◆ **SET TASKS**
1) List every author named in the header of the article on FPSO mooring design via harmony search.
2) Pick up the header of the article on FPSO mooring design via harmony search after its final sentence and carry it forward.

◆ **TEXT SECTION**

Cost-Optimized FPSO Mooring Design Via Harmony Search

[+] Author and Article Information
Sam Ryu

SOFEC, Inc.,
14741 Yorktown Plaza Drive,
Houston, TX 77040
e-mail: sam.s.ryu@gmail.com

Arun S. Duggal

SOFEC, Inc.,
14741 Yorktown Plaza Drive,
Houston, TX 77040
e-mail: arun.duggal@sofec.com

Caspar N. Heyl

SOFEC, Inc.,
14741 Yorktown Plaza Drive,
Houston, TX 77040
e-mail: cnheyl@gmail.com

Zong Woo Geem

Environmental Planning and Management Program,
Johns Hopkins University,
11833 Skylark Road,
Clarksburg, MD 20871
e-mail: geem@jhu.edu

Contributed by the Ocean, Offshore, and Arctic Engineering Division of ASME for publication in the JOURNAL OF OFFSHORE MECHANICS AND ARCTIC ENGINEERING. Manuscript received April 29, 2014; final manuscript received July 27, 2016; published online September 16, 2016. Editor: Solomon Yim.

◆ **LISTED ENTRIES**
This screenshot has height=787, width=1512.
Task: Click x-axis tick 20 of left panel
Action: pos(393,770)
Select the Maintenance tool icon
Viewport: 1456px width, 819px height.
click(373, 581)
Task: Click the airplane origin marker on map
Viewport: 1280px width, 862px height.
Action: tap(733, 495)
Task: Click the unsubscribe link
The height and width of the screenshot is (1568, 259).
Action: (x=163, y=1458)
---
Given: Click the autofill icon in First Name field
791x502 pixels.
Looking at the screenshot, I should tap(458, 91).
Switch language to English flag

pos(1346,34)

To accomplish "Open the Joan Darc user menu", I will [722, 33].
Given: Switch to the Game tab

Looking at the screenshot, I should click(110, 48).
==
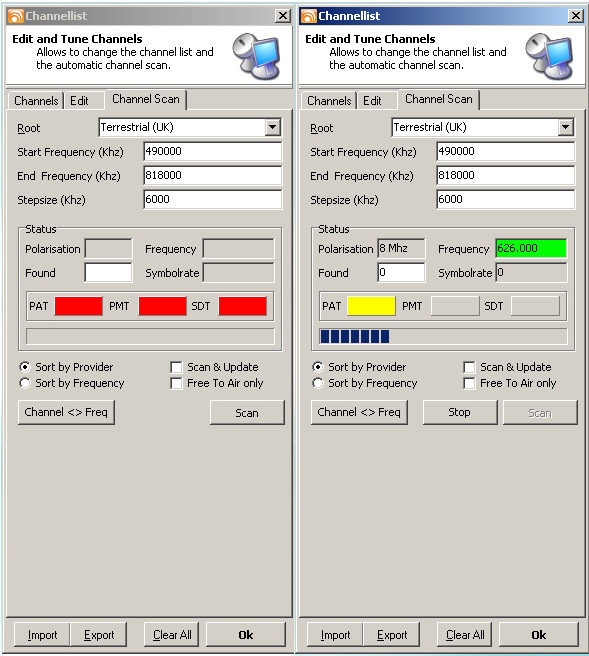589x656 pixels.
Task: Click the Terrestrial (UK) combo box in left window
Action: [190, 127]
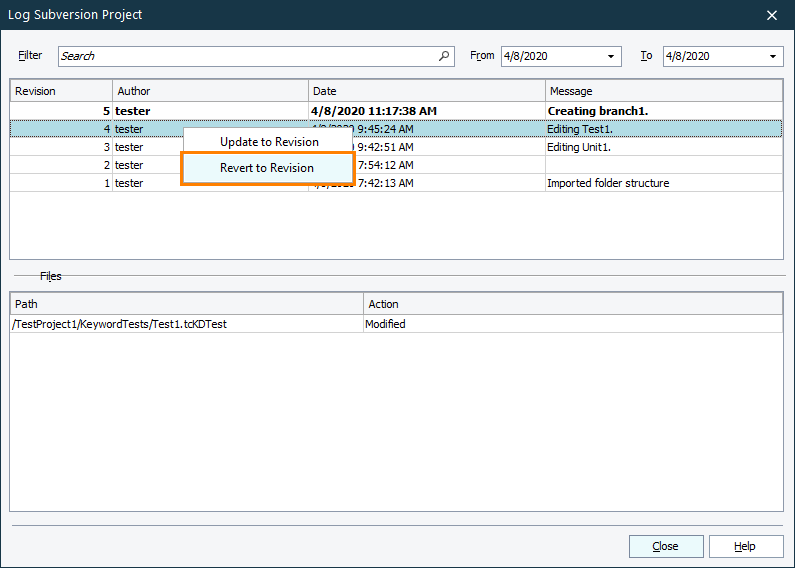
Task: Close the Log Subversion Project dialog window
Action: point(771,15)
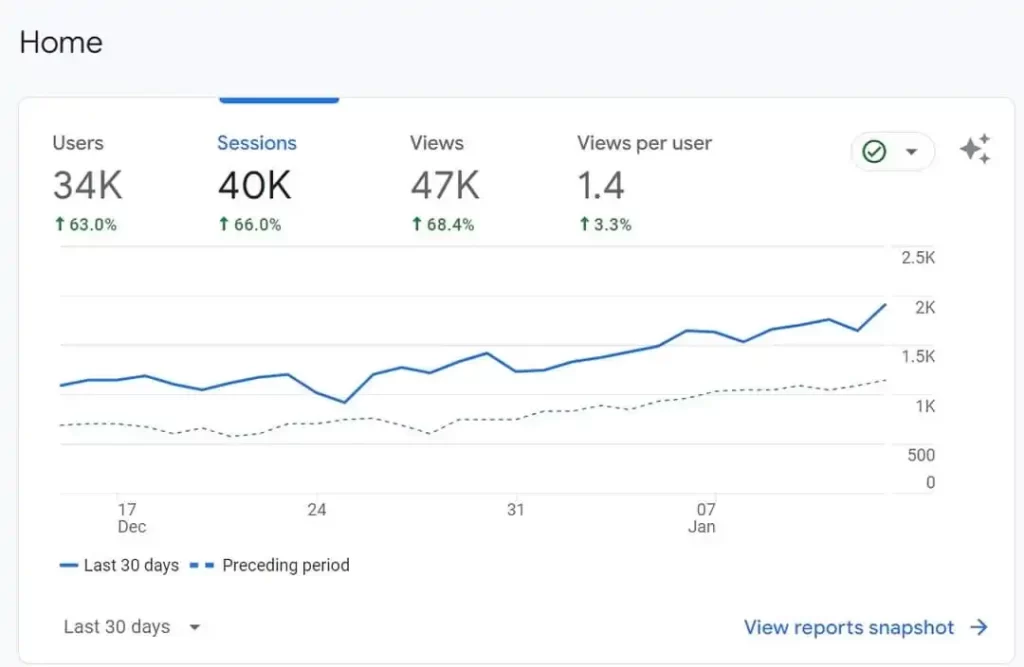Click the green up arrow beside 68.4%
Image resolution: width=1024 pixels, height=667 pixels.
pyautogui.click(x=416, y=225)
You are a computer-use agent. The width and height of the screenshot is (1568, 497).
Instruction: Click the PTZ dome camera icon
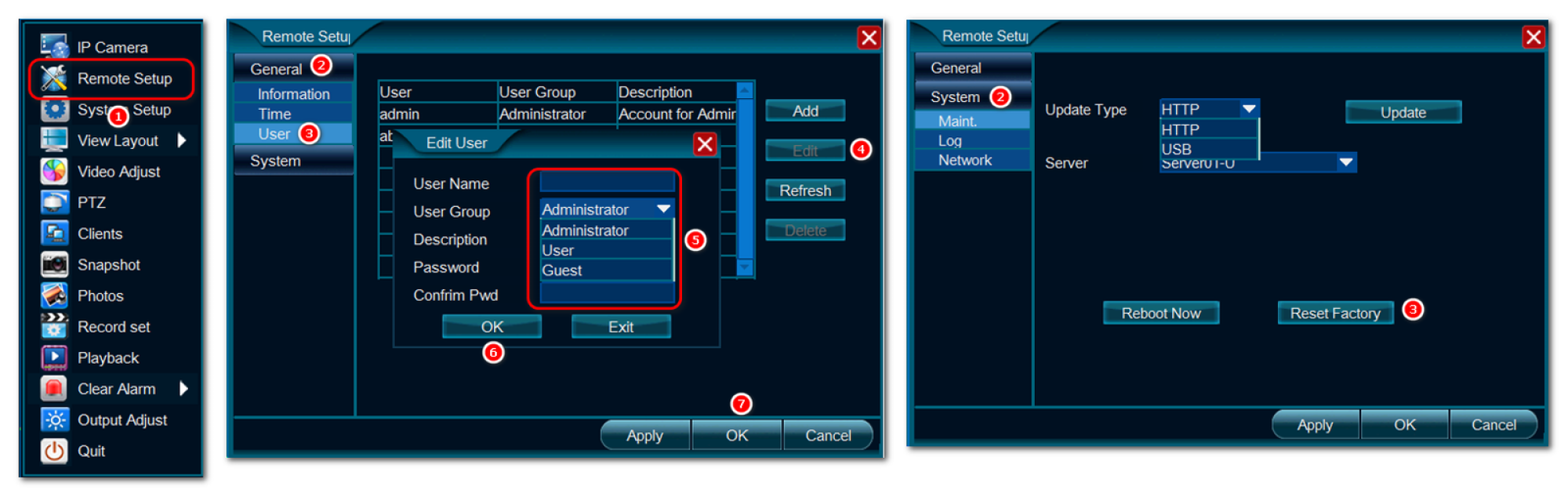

◆ **FINAL RESULTS**
1) Sam Ryu, Arun S. Duggal, Caspar N. Heyl, Zong Woo Geem

2)
J. Offshore Mech. Arct. Eng 138(6), 061303 (Sep 16, 2016) (6 pages) Paper No: OMAE-14-1050; doi: 10.1115/1.4034374 History: Received April 29, 2014; Revised July 27, 2016

A mooring system optimization program has been developed to minimize the cost of offshore mooring systems. This paper describes an application of the optimization program constructed based on the recently developed harmony search (HS) optimization algorithm to offshore mooring design which requires significant number of design cycles. The objective of the anchor leg system design is to minimize the mooring cost with feasible solutions that satisfy all the design constraints. The HS algorithm is adopted from a jazz improvisation process to find solutions with the optimal cost. This mooring optimization model was integrated with a frequency-domain global motion analysis program to assess both cost and design constraints of the mooring system. As a case study, a single-point mooring system design of floating production storage and offloading (FPSO) in deepwater was considered. It was found that optimized design parameters obtained by the HS model were feasible solutions with the optimized cost. The results show that the HS-based mooring optimization model can be used to find feasible mooring systems of offshore platforms with the optimal cost.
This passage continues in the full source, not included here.